* **Data for this task**
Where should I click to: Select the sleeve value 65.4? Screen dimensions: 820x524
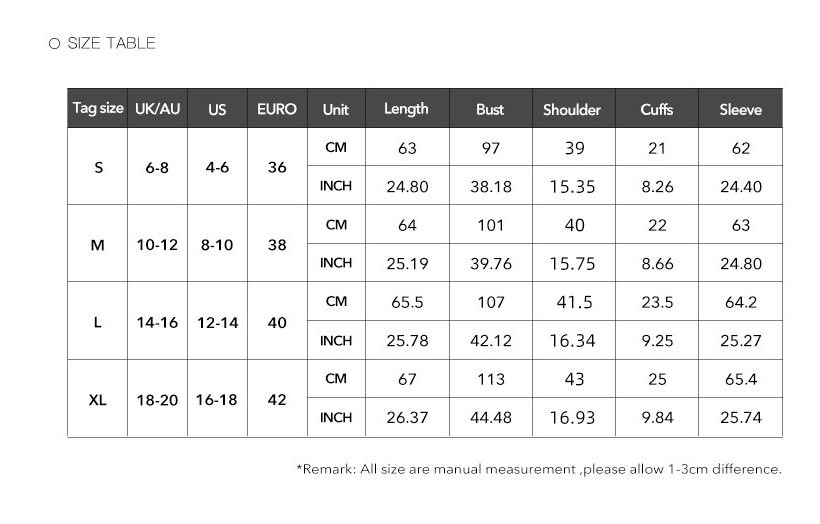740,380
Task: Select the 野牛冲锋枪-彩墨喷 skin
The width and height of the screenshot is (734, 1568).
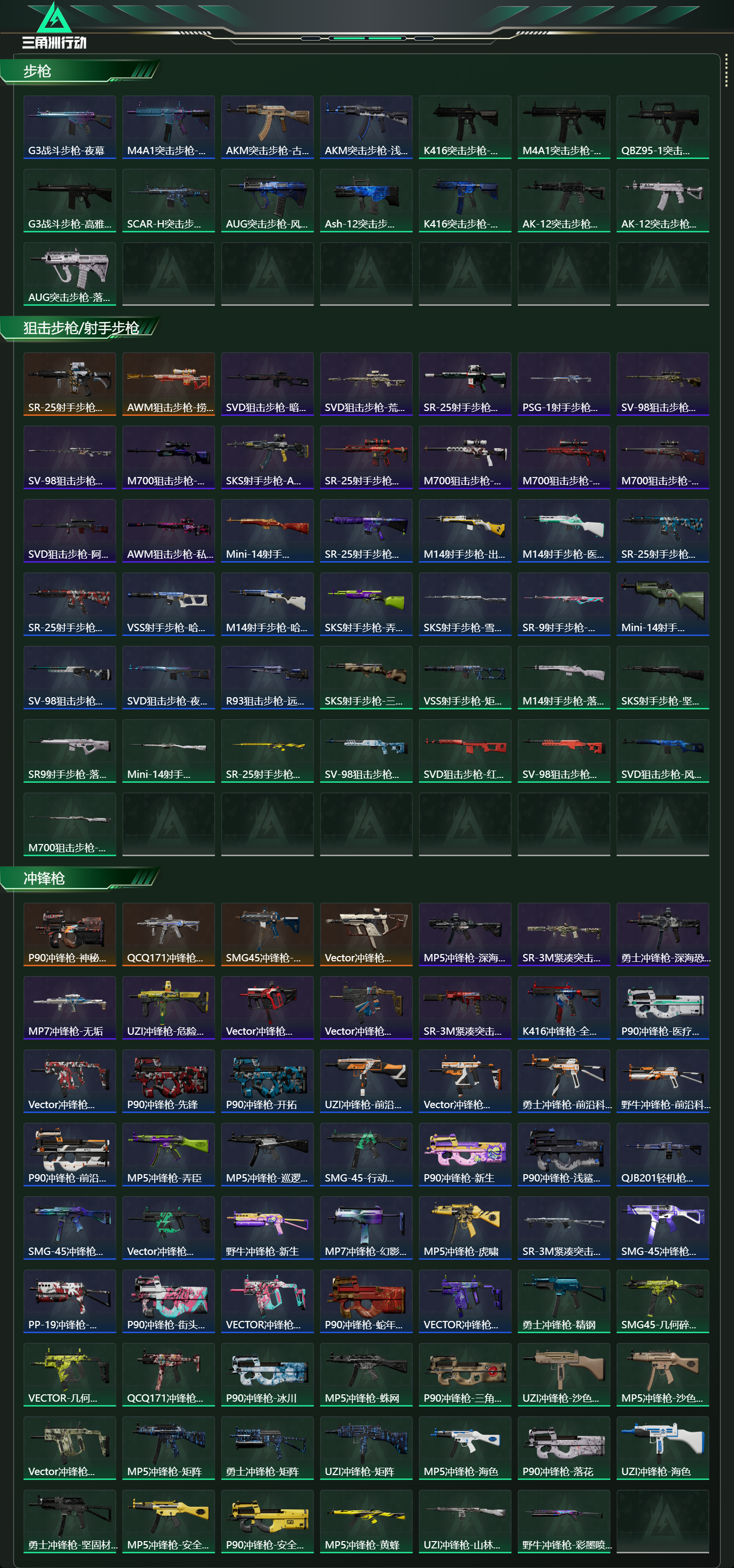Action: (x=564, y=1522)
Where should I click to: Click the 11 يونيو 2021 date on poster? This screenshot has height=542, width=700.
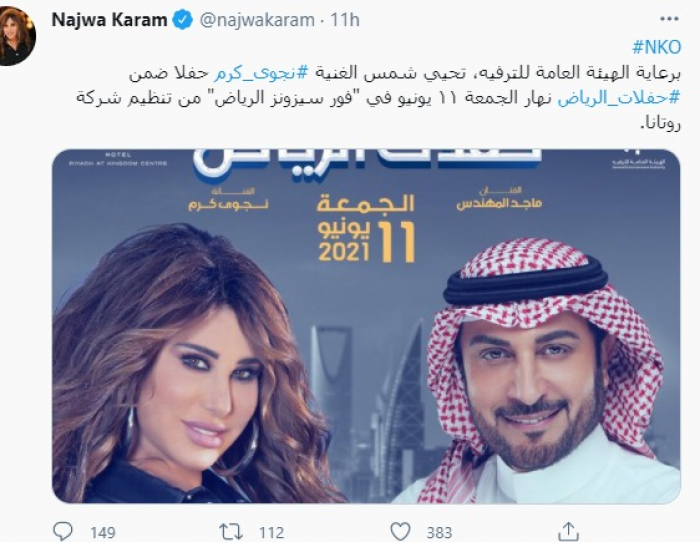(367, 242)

* **Requirement**
Please return the records above line for line, with the pictures left out.

* **Response to the exercise**
Where should I click to: Select the sleeve value 65.4? Screen dimensions: 820x524
740,380
Task: Select the 野牛冲锋枪-彩墨喷 skin
The width and height of the screenshot is (734, 1568).
Action: (x=564, y=1522)
Where should I click to: Click the 11 يونيو 2021 date on poster? This screenshot has height=542, width=700.
(367, 242)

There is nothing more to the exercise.